Pick out every line in the entries below that contains the string "should", and copy each of those lines. The match is case-sensitive.
— START Source records —
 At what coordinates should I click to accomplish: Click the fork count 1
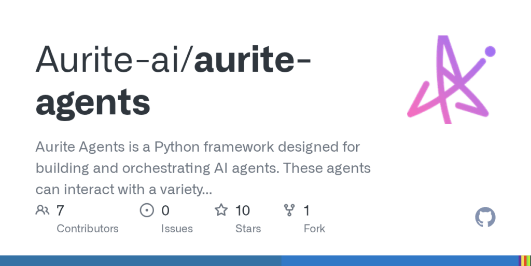click(x=307, y=211)
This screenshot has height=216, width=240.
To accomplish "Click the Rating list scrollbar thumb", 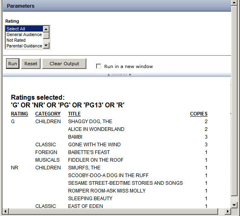I will pyautogui.click(x=46, y=36).
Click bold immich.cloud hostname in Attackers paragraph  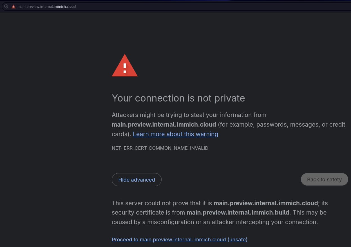(164, 125)
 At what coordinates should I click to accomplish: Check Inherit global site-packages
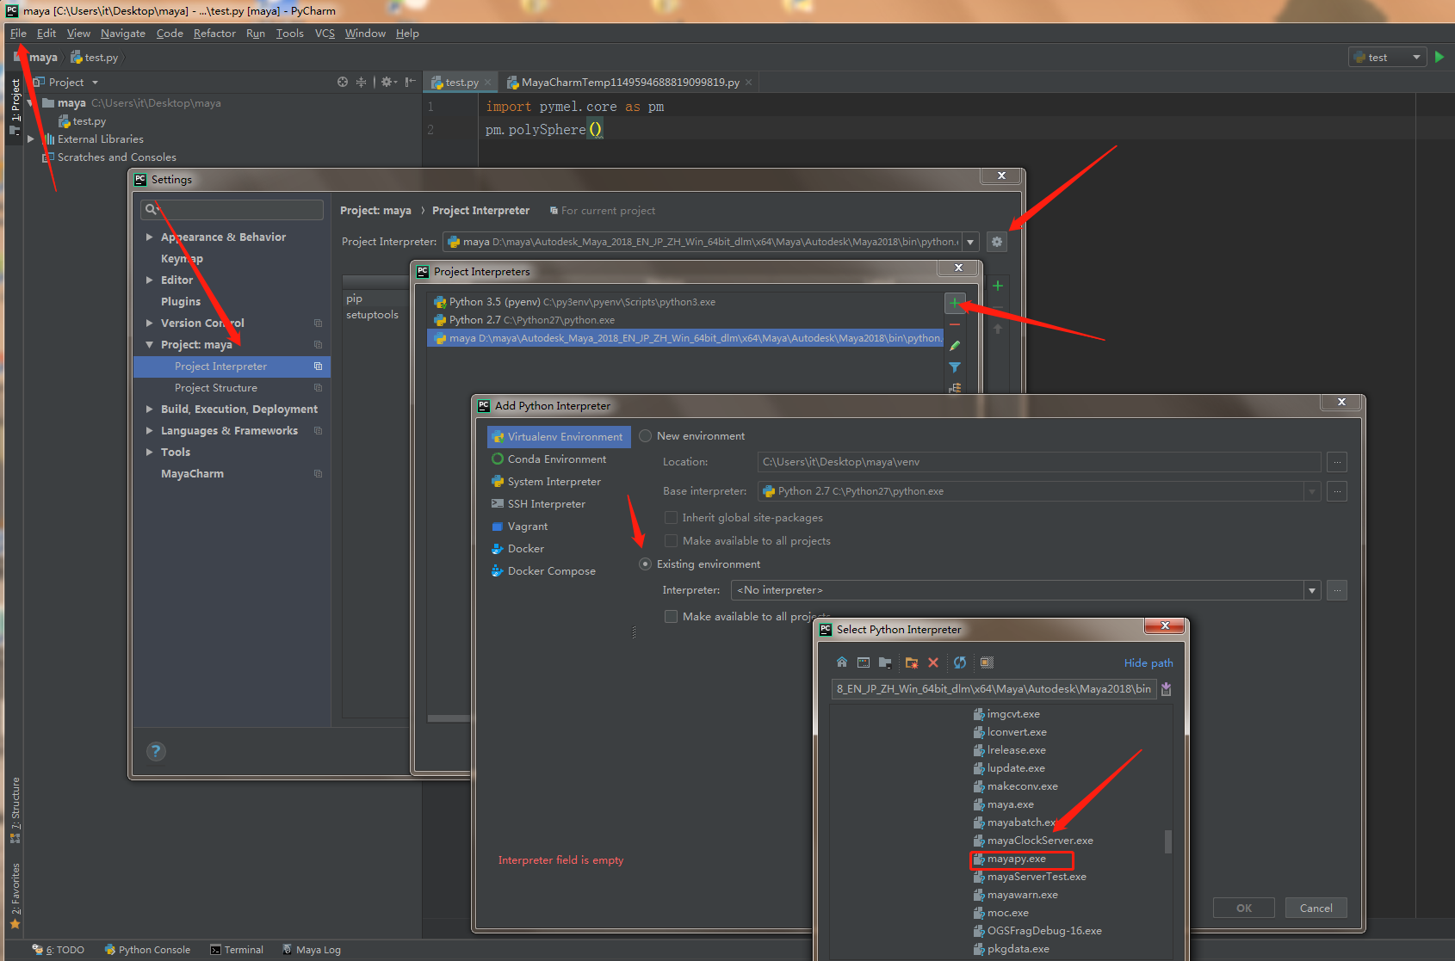(x=671, y=518)
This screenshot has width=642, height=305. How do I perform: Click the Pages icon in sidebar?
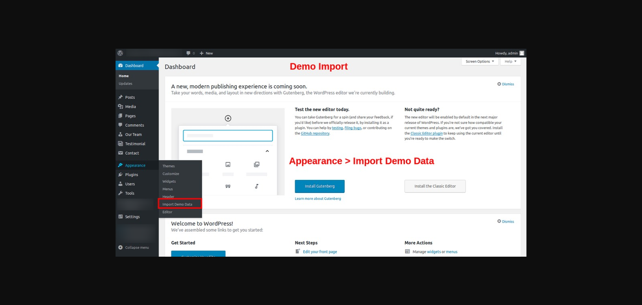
— END Source records —
● Written solution:
 At what coordinates should I click to accomplish: Click the fork count 1
 At what coordinates should I click to accomplish: Check Inherit global site-packages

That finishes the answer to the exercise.